I must respectfully disagree about this assertion. I attended Antioch College during the late '80's and early '90's, and a true, bona-fide political correctness held plenty of sway there, i.e.- there were some things that simply could not be said, and some people whose voices were marginalized based upon mistaken and/or twisted notions of their "power" and "privilege." Basically, it amounted to petty tyrants constructing their own "liberal" (not) la-la land.

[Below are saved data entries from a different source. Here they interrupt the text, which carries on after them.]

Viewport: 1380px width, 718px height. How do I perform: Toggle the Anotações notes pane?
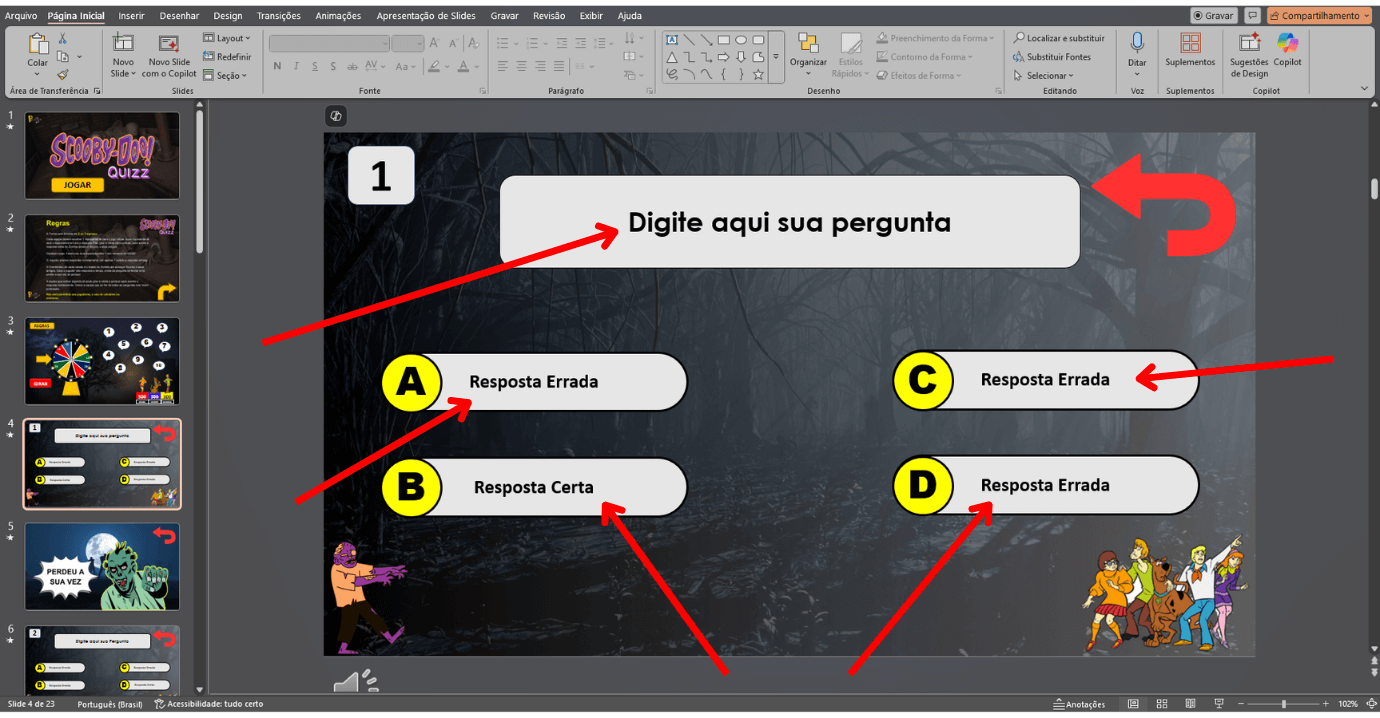click(x=1079, y=704)
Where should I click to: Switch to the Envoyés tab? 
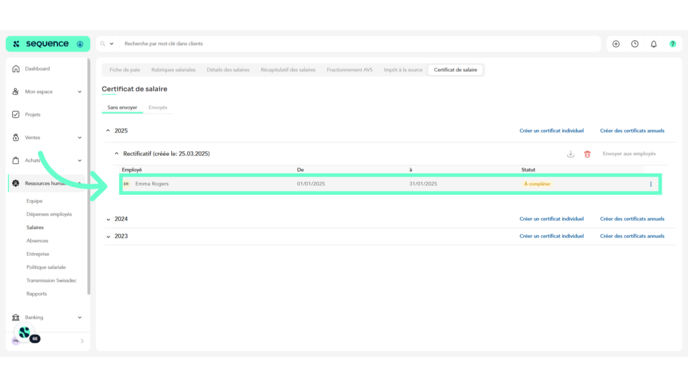158,108
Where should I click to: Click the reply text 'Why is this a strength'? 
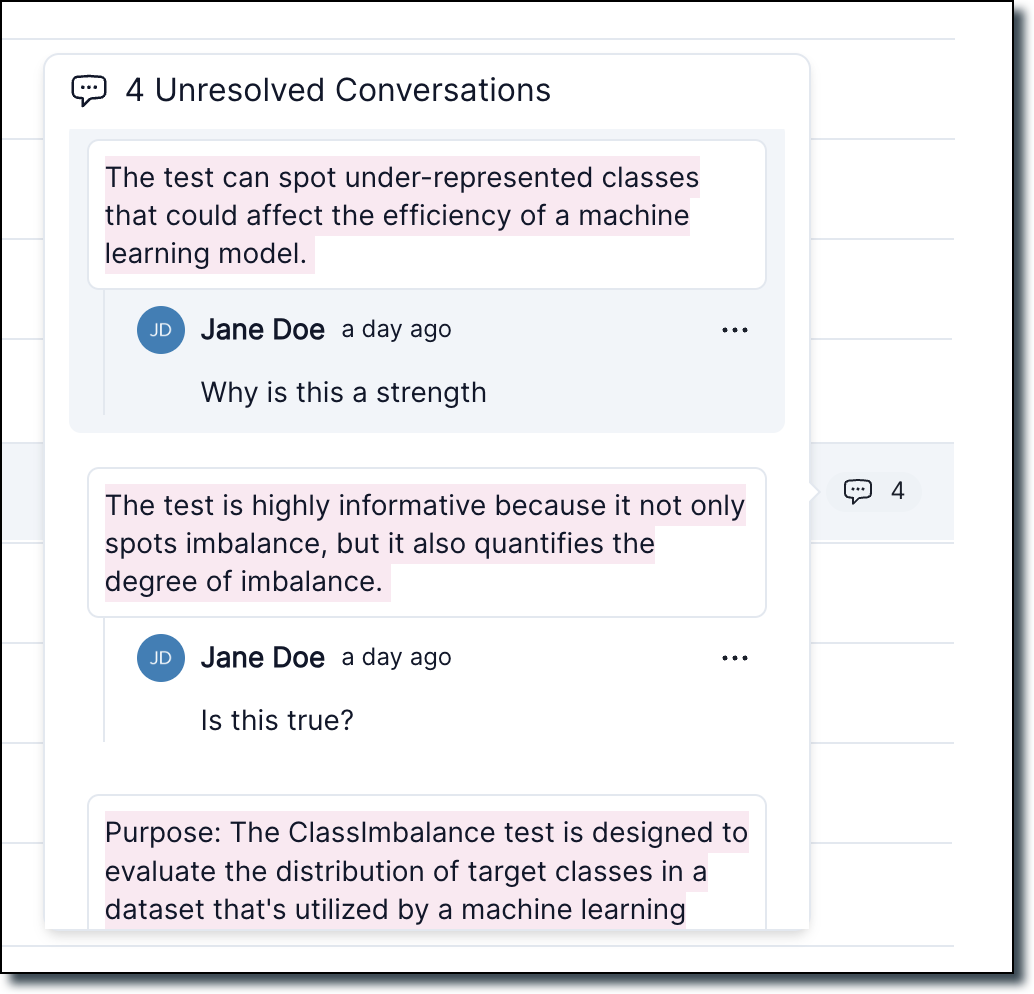[x=343, y=392]
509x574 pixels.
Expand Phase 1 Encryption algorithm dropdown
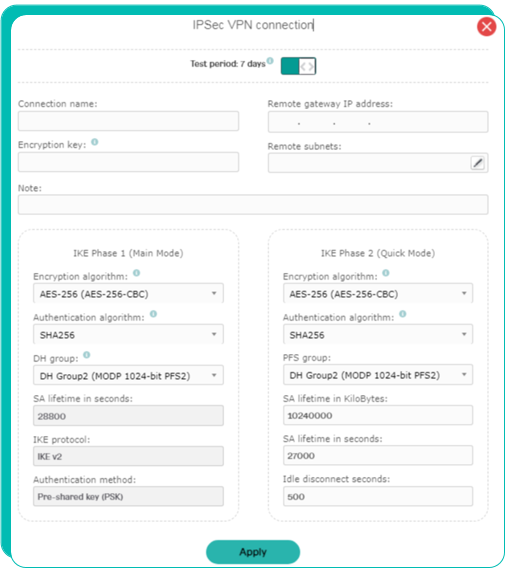(128, 294)
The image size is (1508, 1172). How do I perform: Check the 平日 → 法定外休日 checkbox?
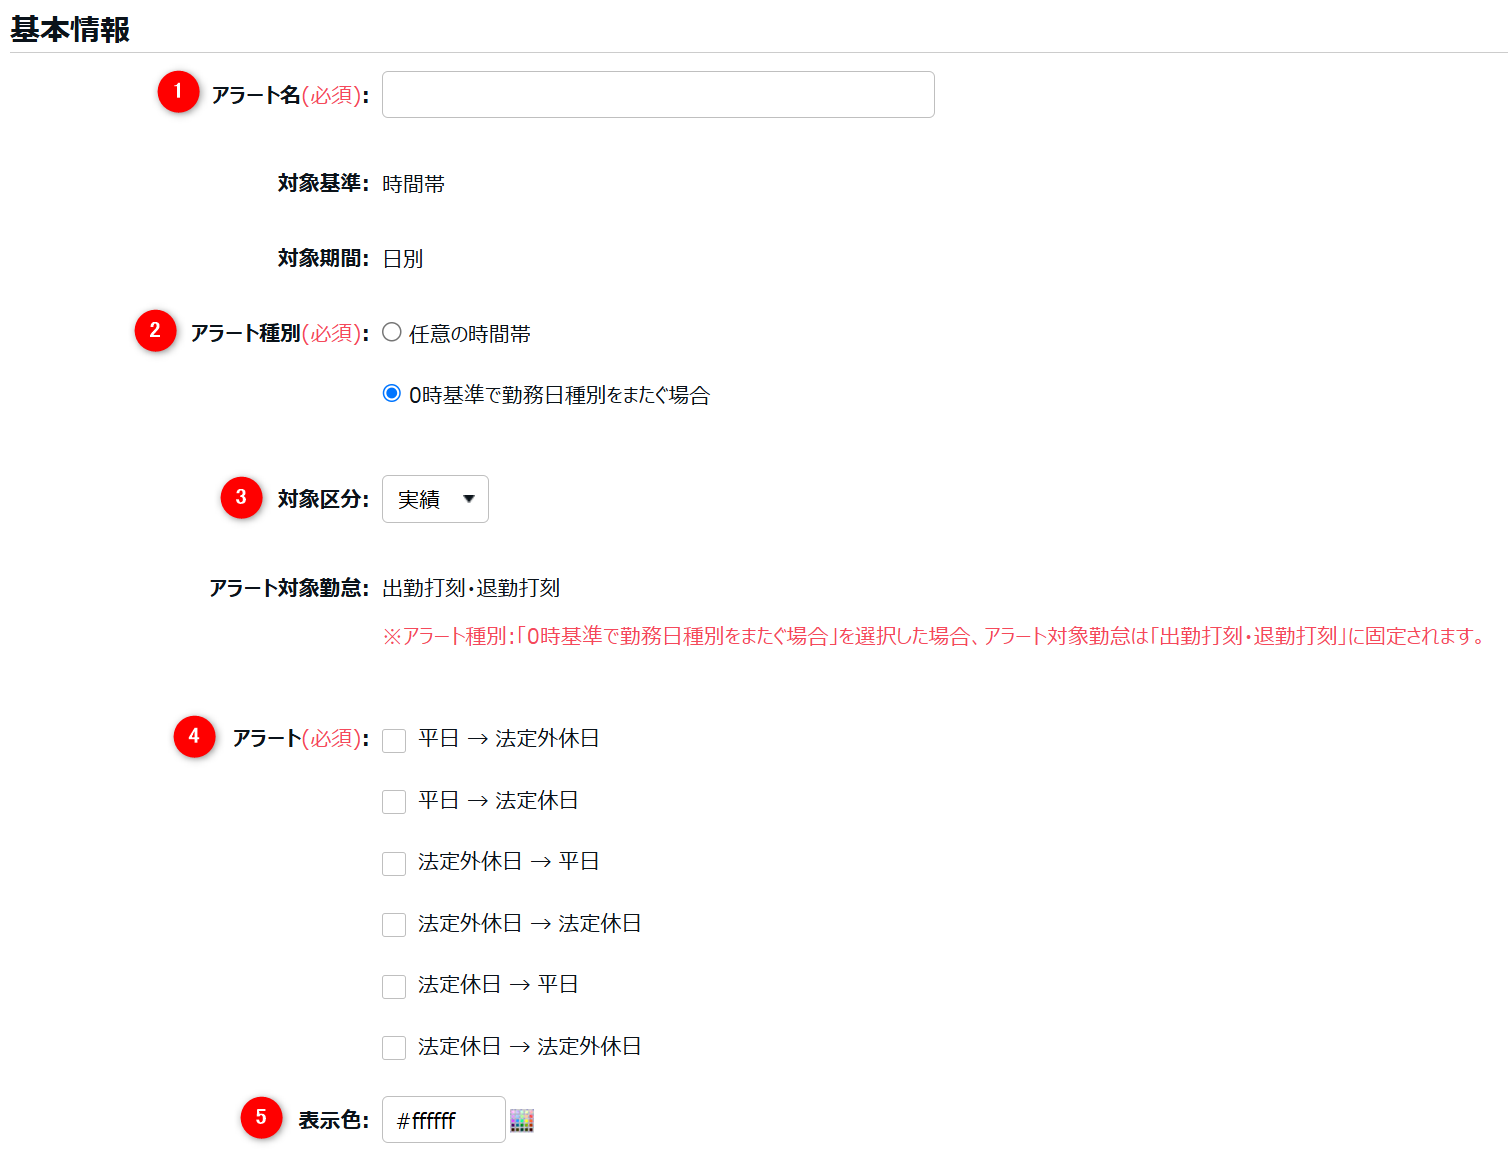click(394, 740)
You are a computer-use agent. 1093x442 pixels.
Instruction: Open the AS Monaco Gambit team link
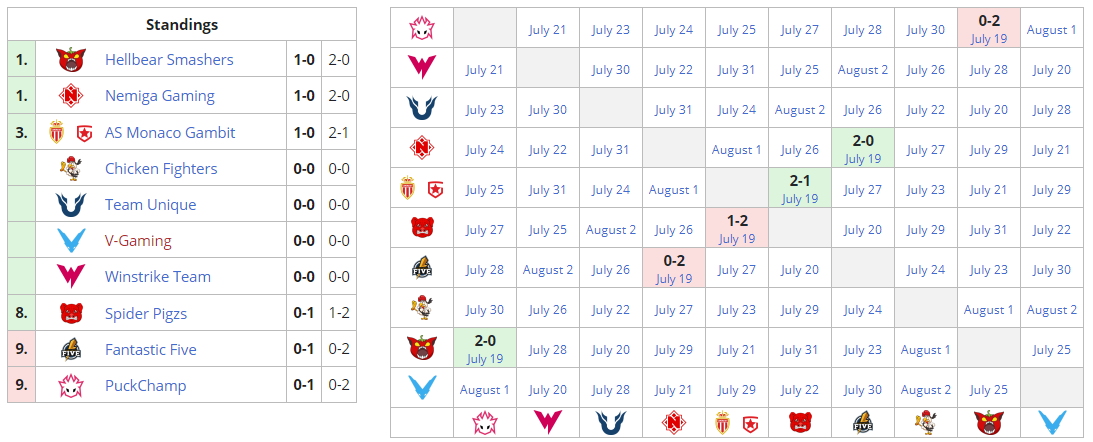coord(170,133)
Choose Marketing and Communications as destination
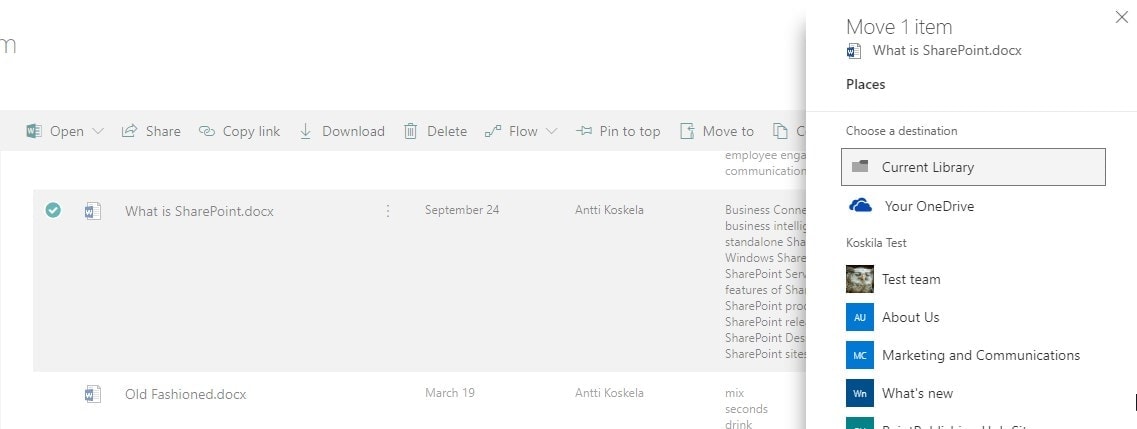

Fortunately, not all of the school was like that (the whole Science Institute was a great place, full of wonderful people), and indeed even the parts that could tend toward political correctness had chinks in the armor (I was a co-coordinator of the Peace Center during Gulf War 1, and our attempts to inject humor into our very serious work of countering military recruitment, etc. sometimes got me into PC-trouble, but it's not like I was tarred and feathered or anything - just severely scolded by people whose opinion did not count for much in my book). :grr:

My point is not to pretend that I was scarred by PC-tyranny. I wasn't, but I do get a little fired-up when people pretend it never existed. Of course, I don't even begin to equate the self-censorship encouraged by a small, twisted segment of the Left, with the explicit, heavy-handed censorship practiced by the corporatist-rightists who hold many more reins of power today. But it wasn't until after graduating Antioch that I really learned to stand up to that bullshit-self-censorship-mock-sensitivity that some fools, who happened to hold some reins of power back there and then, demanded in order to feel "safe."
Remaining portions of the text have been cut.